The development of Improvised Explosive Devices (IED's) by insurgents in Colombia is characterized by a
quick response to counter IED measures. Many current IED's do not contain any metal parts and can have any
shape or form. Due to the low metal content or the absence of any metal parts, sensors based on metal
detection are not useful anymore. Due to the wide variety of sizes, shapes, and enclosure materials of current
IED's, one and two-dimensional GPR sensors using a "library" of known shapes as well as acoustic sensors
using material characteristic frequencies have become ineffective. Therefore, the Colombian experience
strongly suggests that chemical sensors are the way for IED detection in soils since they do not depend on
IED metal content, size, or shape but only on the presence of explosives, a necessary ingredient for any IED.

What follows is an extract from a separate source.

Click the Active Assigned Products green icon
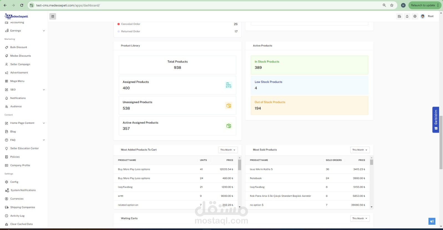Image resolution: width=443 pixels, height=230 pixels. click(x=228, y=126)
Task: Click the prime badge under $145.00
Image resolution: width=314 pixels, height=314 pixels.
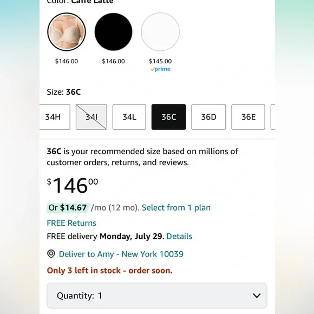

Promising recently developed chemical sensors make use of semiconducting organic polymers (SOPs) such as
FIDO and laser-induced breakdown spectroscopy (LIBS). Once an explosive has been detected, the IED
needs to be identified and located. Therefore, there is a need for three-dimensional high resolution scans for
identification of all subsoil features including rocks, roots, and IED's. The recently developed 3D-GPR
(Ground Penetrating Radar) can map all features of the subsoil with a spatial resolution of about 2 cm or less.
The objectives of this contribution are to inform about the IED problem in Colombia and how novel
technologies may contribute to humanitarian IED clearance under humid tropical conditions.